> **The records**:

------------------------------------------------------------

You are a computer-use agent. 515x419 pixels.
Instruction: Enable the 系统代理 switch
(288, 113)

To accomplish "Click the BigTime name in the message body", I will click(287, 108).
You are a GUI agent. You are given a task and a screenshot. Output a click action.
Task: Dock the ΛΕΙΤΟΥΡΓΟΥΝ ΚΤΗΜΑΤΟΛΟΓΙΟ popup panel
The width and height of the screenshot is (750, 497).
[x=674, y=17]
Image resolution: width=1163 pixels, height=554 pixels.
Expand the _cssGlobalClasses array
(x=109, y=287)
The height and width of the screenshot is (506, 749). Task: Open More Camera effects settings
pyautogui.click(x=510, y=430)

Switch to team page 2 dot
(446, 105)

------------------------------------------------------------

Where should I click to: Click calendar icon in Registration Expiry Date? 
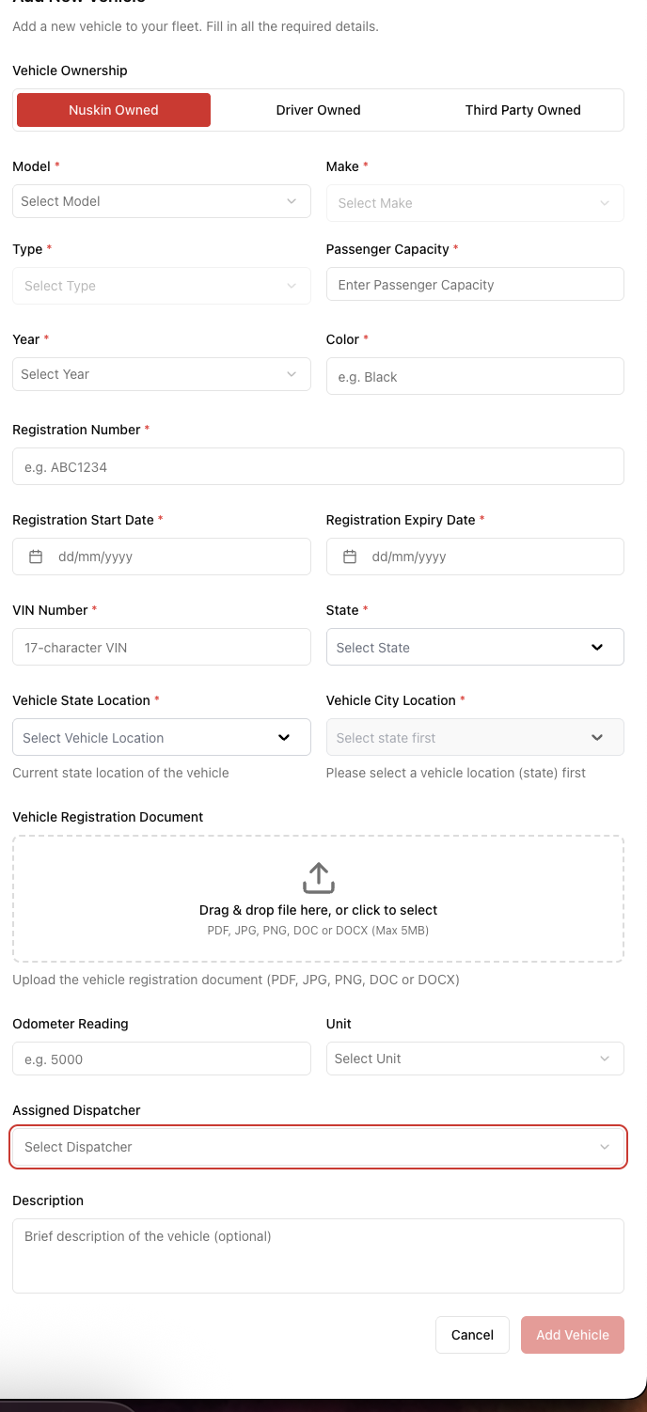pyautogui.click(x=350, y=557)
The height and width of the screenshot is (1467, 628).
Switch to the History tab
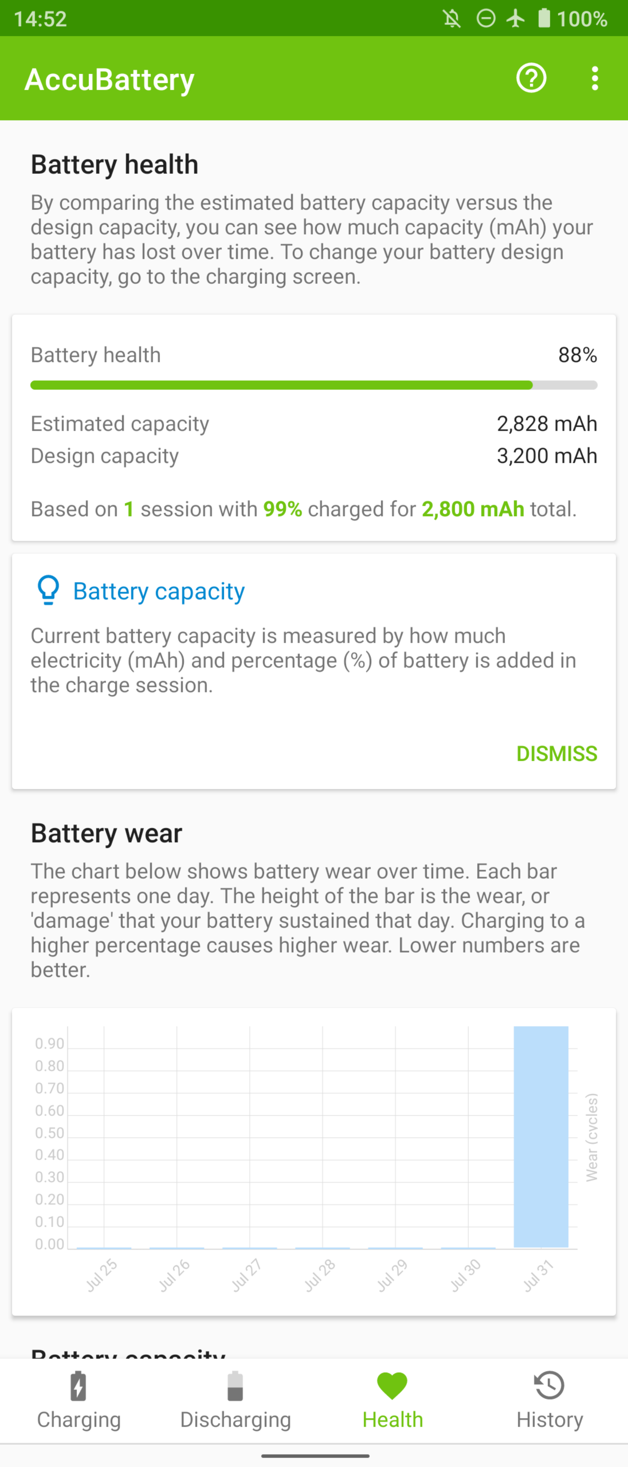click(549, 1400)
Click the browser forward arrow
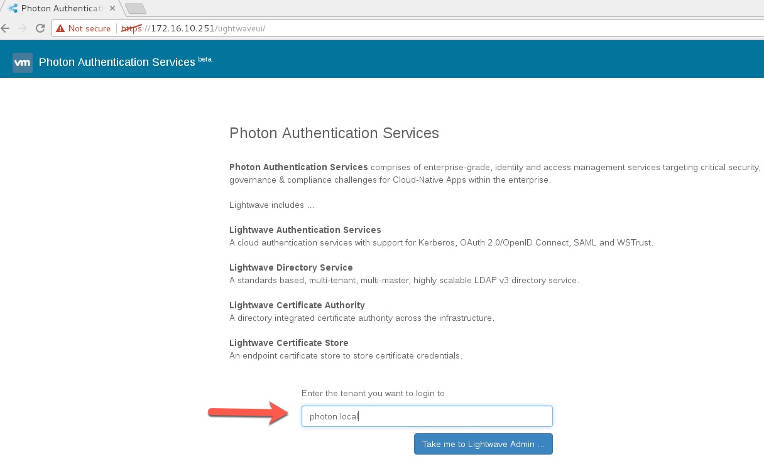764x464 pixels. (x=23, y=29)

------------------------------------------------------------

> **What needs to be done**: What lines above hold the word "agent"? Pull each one out.

> **Solution for this exercise**:
You are a computer-use agent. 515x419 pixels.
You are a GUI agent. You are given a task and a screenshot. Output a click action.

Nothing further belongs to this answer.